In response to a news item on AOL about proposed ban in Texas on "sexy" high school and college cheerleading:

American athletics are a bizarre mix of Edwardian notions of health and purity, mid-century Dionysian hedonism and postmodern consumer culture. Cheerleading used to be a male province: peppy yet manly young fellows in sweaters with megaphones encouraging otherwise staid crowds to raise their voices in support of the Team. Later, co-eds, in similarly wholesome attire performed in quasi-military excercises for the same purpose: it's remarkable to note that cheerleading squads didn't become a regular feature of American High School life until the 1950's, when female athleticism, with its uncomfortable taint of lesbianism and gender transgression, was downplayed in favor of less threatening and more ornamental pursuits. Since then, the African-American community, the mainstreaming of erotica in American media, queer theory, and feminism have all left their mark. Now that the pendulum has swung back towards restraint, let's take a look at what we're dealing with.

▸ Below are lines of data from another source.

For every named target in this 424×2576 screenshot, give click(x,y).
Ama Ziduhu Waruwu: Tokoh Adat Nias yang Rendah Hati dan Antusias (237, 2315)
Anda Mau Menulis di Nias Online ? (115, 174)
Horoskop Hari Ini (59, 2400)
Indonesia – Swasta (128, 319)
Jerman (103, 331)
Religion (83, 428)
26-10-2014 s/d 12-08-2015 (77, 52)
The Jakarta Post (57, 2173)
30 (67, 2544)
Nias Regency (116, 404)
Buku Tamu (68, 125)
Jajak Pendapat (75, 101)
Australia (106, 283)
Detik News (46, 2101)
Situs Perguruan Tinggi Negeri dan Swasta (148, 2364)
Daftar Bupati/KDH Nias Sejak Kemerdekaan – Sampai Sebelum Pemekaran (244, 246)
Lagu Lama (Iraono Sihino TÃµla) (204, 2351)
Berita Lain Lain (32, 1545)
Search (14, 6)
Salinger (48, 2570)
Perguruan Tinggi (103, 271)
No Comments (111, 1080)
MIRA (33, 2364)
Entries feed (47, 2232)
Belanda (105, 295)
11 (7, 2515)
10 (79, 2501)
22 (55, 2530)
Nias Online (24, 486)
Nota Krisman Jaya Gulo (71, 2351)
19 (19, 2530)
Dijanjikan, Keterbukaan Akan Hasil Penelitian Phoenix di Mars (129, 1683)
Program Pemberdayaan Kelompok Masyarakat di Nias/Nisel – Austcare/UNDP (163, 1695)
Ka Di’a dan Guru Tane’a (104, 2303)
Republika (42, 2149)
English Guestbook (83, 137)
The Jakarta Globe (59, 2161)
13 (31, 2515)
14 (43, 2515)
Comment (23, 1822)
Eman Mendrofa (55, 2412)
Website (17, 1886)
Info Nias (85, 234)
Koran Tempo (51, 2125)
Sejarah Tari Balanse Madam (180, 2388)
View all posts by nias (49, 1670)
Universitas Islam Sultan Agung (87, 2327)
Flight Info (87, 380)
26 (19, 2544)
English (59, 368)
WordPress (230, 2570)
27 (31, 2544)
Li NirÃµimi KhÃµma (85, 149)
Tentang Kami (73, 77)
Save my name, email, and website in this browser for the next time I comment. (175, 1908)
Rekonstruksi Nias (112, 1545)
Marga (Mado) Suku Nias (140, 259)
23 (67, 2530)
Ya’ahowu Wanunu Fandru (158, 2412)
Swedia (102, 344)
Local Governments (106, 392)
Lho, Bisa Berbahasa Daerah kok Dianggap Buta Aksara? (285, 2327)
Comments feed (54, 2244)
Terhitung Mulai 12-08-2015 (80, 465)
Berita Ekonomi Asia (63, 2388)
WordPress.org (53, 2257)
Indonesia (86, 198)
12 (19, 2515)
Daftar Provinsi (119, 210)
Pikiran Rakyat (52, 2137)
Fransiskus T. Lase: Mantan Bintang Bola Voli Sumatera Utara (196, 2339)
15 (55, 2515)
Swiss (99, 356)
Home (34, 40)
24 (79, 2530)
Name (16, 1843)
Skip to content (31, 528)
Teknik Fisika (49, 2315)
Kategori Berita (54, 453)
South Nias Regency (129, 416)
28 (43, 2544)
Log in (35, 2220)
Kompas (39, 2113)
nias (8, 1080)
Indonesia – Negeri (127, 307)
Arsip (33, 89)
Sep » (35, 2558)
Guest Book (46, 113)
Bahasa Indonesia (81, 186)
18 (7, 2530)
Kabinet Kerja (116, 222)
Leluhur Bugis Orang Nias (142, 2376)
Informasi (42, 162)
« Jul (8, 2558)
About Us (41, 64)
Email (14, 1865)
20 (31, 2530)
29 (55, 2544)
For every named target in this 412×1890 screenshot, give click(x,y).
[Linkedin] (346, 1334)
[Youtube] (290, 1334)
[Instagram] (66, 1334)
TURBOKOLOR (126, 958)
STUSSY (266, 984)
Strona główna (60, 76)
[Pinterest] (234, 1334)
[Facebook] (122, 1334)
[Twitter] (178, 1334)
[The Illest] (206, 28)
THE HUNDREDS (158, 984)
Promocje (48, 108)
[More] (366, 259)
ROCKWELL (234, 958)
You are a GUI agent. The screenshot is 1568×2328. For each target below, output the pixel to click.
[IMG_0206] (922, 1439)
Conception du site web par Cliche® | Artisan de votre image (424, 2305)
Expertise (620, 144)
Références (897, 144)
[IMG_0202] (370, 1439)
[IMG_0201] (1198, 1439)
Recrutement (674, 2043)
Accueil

At base, we have young women whose bodies are at the ideal age to reproduce, packaged and displayed in such a way as to evoke both sexual readiness and erotic innocence. (A cheerleader, in the popular mind, might neck and pet with her affianced, but she would never be a sexually frigid divorced single mother of two, a happily mated lesbian, or lustily turning tricks at a massage parlor, Debbie Does Dallas notwithstanding.) There's a certain suspension of belief operating here: although they may be displaying large amounts of leg, breast, and buttock, high-kicking, turning cartwheels, doing splits, piling in pyramids, and posing provocatively, the assumption is that the girls really don't know what's happening under their true love's jockstrap (or in Daddy's shorts), what those pelvic gyrations are really used for (other than horseback riding), or what that funny feeling really is that they're getting where they get their period. (Indeed, since many classic cheerleading moves would not have been out of place at a 'parlor show' in a bordello, the only reason why girls of good report can do this is because this is in public as part of a 'family' spectacle.) Since, at that age, their erotic responsiveness is not yet fully developed, and part of the whole idea of higher education is to delay childbearing in favor of readying young folk for careers, this has been a fairly equitable agreement, allowing whatever latent homoerotic impulses that have been built up watching well-developed virile young men in quasi-warfare to be safely discharged at halftime in an a wholesomely heterosexual manner.

However, we live in an age where most young people have seen Madonna grab her crotch, heard Britney Spears warble about the joys of sado-masochism, and have been exposed to urban African-American culture, where motherhood often comes before full adulthood, not at its peak, and sexual naivite is often a weakness, not a strength. It is difficult to maintain both the polite fiction that nothing sexual is going on, and that these are merely healthy, intelligent young women putting on an athletic display. Nor would it be easy, when all's said and done, to jam the squirming cat back in the bag.

However, I believe that legislation is pursuing the wrong angle. Given the nature of the beast, it would be next-to-impossible to mandate whether, say, a routine done with Hula-Hoops was not "erotic" or an adaptation of an African dance (originally meant to train the body, not only for battle, but the pleasurable conception of new warriors) was merely intended as an "ethnic" piece. Perhaps it means that the time has come to define cheerleading in terms of a period of lost innocence, the way that barbershop quartet singing is, or Gilbert & Sullivan, or to split the field into two (or more) differing styles. (Clearly, no one expects the women associated with professional teams, such as the Dallas Cowboys, to be virginal.) I cannot say. But I hope I've clarified things.